派閥ごとに活動内容は異なるが、その中でも勢力を拡大し名を広めている派閥は、イコール世界的にも権力を有すると言っても過言ではない。
そんな派閥に、レオが…?
というか“俺の”派閥ってことは…つまり…。
そこまで思考を巡らせたところで、シオンは我に返った。
こんなことを考えている場合じゃない。
僕は、すぐにでもここから逃げなくちゃ駄目なんだ。
「…悪いけど、僕はどこの派閥にも入るつもりはないんだ。
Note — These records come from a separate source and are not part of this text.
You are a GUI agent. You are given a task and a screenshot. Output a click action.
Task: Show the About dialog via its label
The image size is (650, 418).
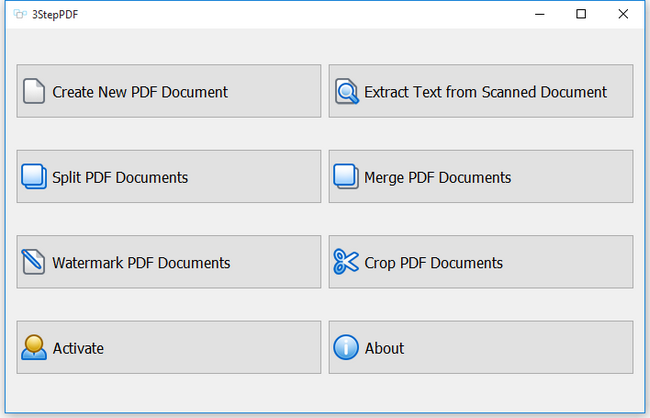click(x=384, y=349)
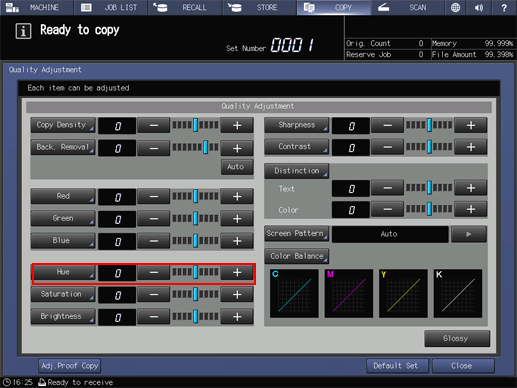The image size is (517, 388).
Task: Toggle Auto background removal
Action: [237, 167]
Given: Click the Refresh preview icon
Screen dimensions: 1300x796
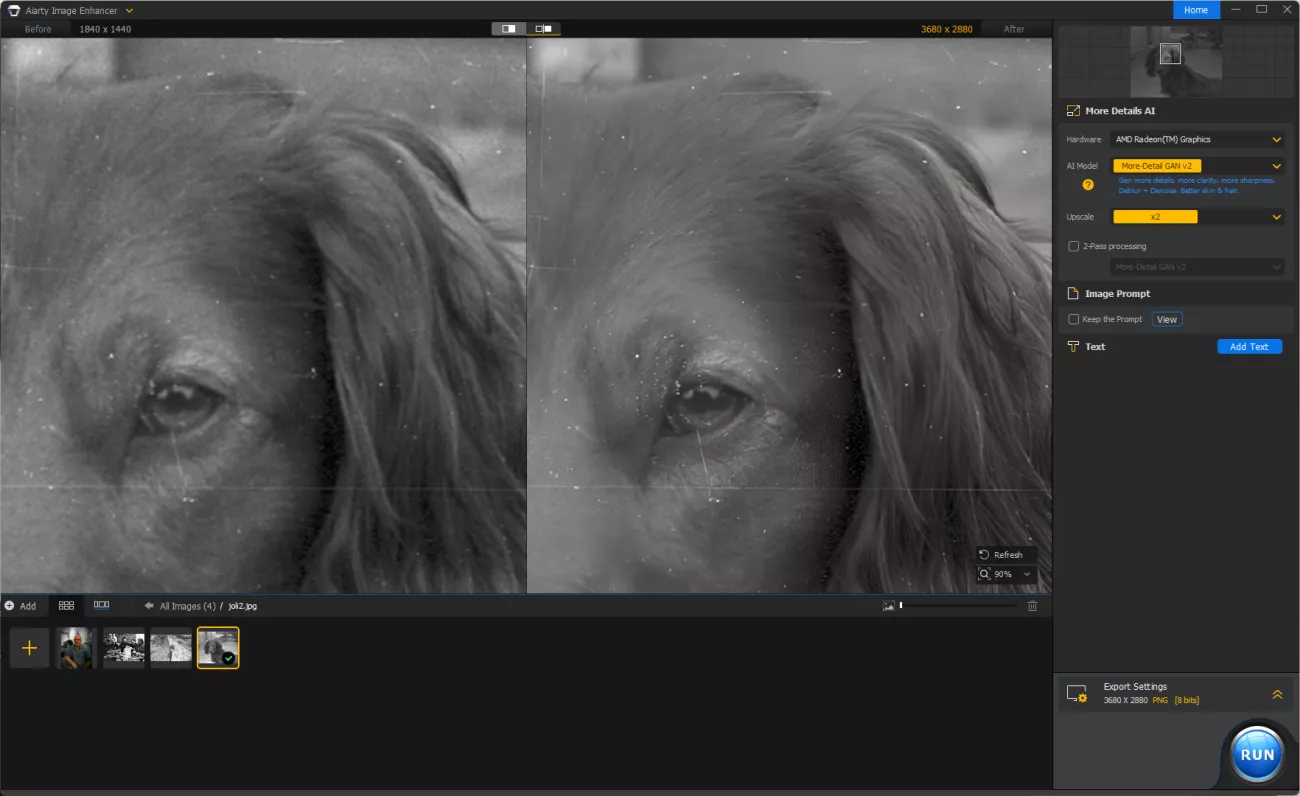Looking at the screenshot, I should (985, 555).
用事があるから、もう失礼させてもらうよ」
用事など何もないけれど、必死に気丈に振る舞い、そっけない態度をとる。
自分たちは、もうかつてのようには戻れないのだ。
僕と君は、今は赤の他人で、関わることのなどあってはならない。
彼に背を向け、動揺を悟られないように歩き出す。
君への情など、既に微塵もないのだと思ってもらうために。
「俺はお前を誘ったつもりなんてねぇぞ」
「え?」
聞こえた声に咄嗟に後ろを振り返ってしまったシオンは、すぐ目の前に接近していたレオの存在に瞠目する。
その琥珀色の双眸に、酷く胸が締め付けられた。
いや、違う。
今はそんな感傷に浸っている場合じゃない…。
「言っておくが、これは誘いではなく命令だ」
あぁ、そうだ。すっかり忘れていた。
レオという人間は、根っからのオレ様気質であったことを……。